* **TASK PROMPT**: Using the entries below, restate word for word only the lines from the one with "Instruction: Click the" to the final line, leaving the pictures out.

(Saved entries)

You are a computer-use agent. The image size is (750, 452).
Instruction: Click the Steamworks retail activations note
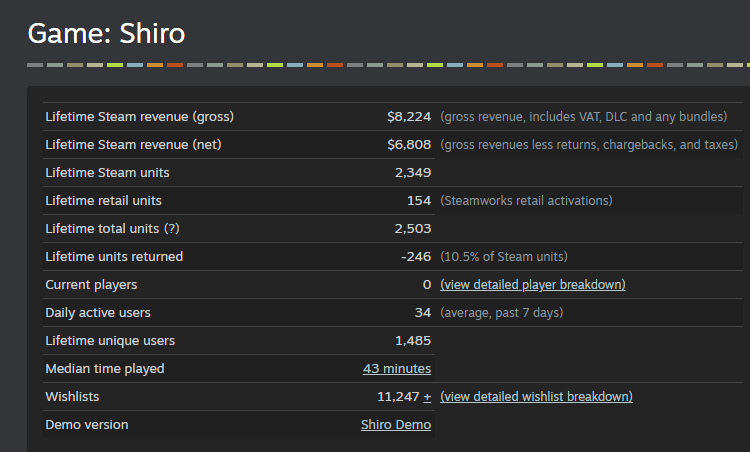click(x=526, y=201)
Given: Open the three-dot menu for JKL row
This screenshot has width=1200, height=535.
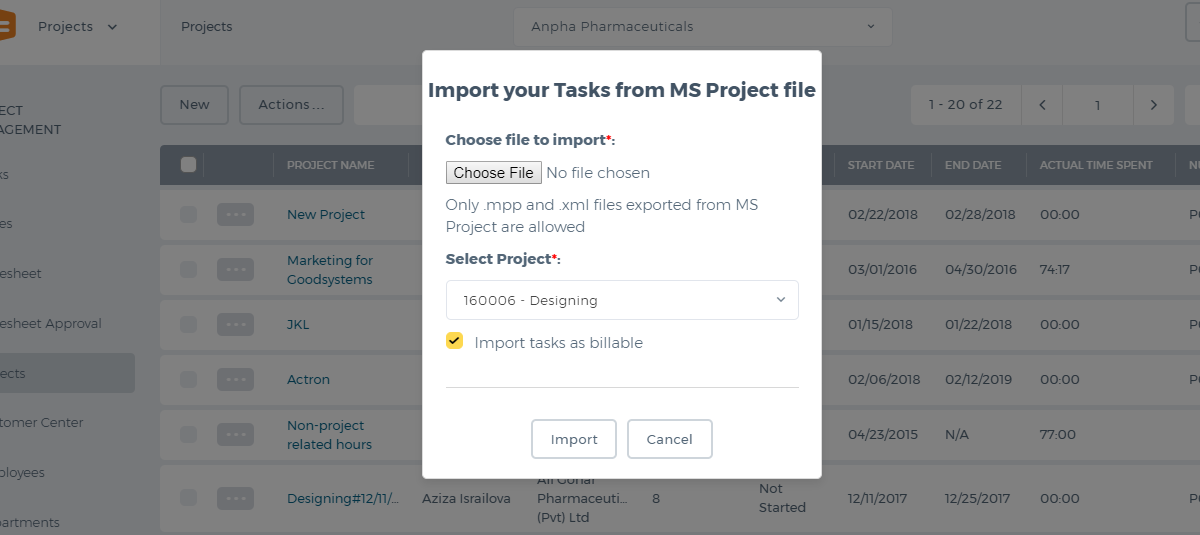Looking at the screenshot, I should pyautogui.click(x=235, y=324).
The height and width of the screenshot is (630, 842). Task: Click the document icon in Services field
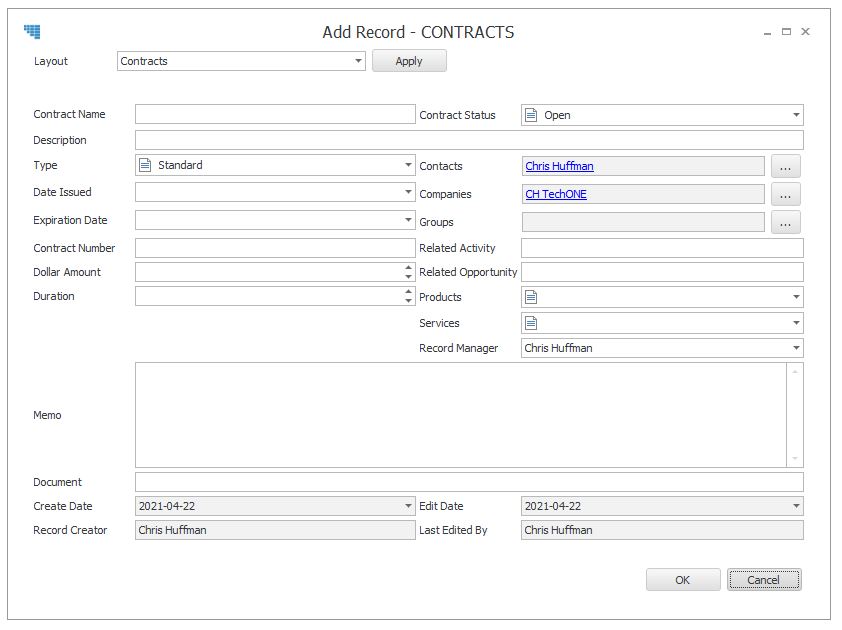531,323
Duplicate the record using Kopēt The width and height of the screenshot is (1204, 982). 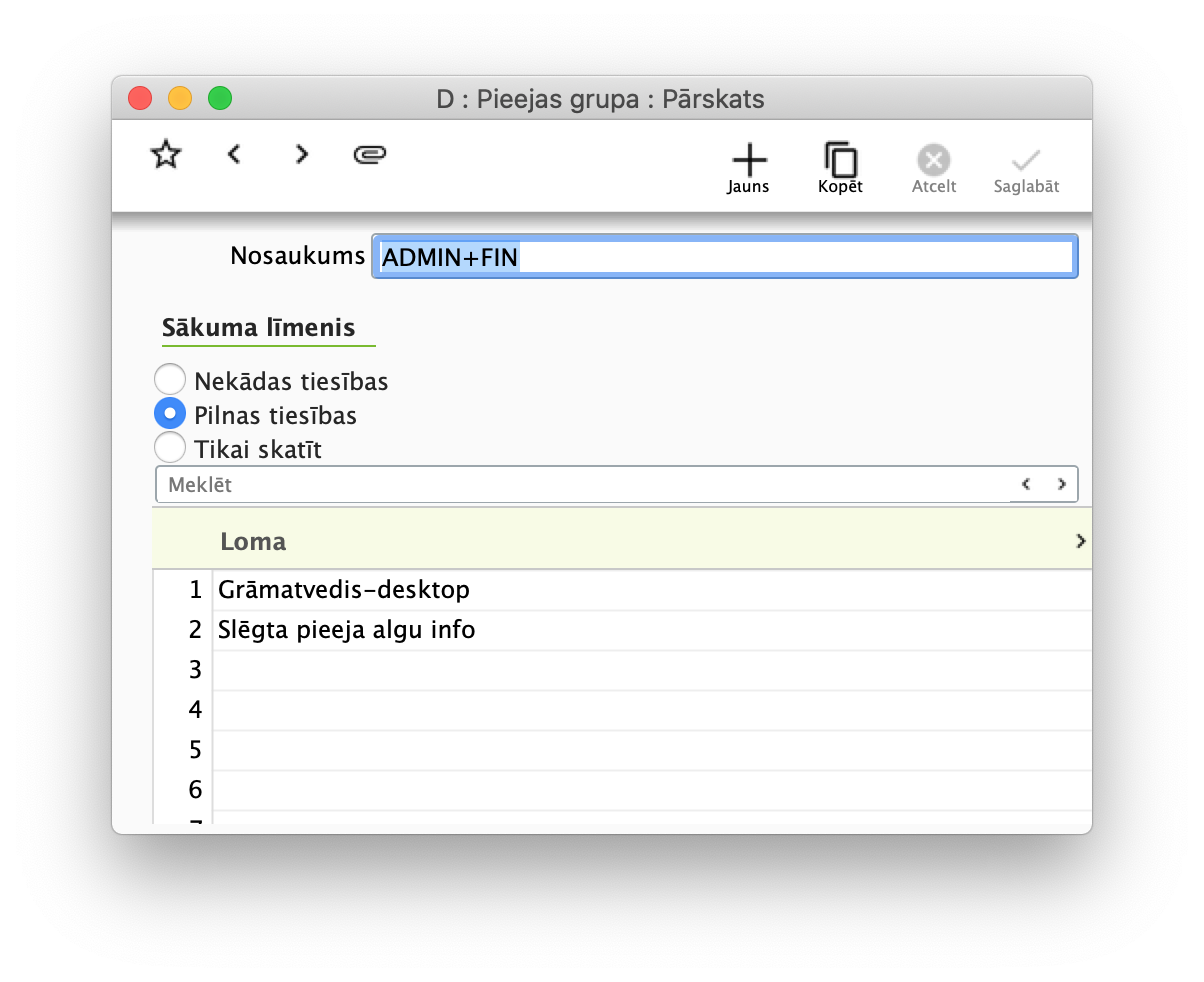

* **EXERCISE ANSWER**:
Instruction: Click the Steamworks retail activations note
click(x=526, y=201)
Given: Open the three-dot menu for JKL row
This screenshot has width=1200, height=535.
Looking at the screenshot, I should pyautogui.click(x=235, y=324).
The height and width of the screenshot is (630, 842). Task: Click the document icon in Services field
531,323
Duplicate the record using Kopēt The width and height of the screenshot is (1204, 982). 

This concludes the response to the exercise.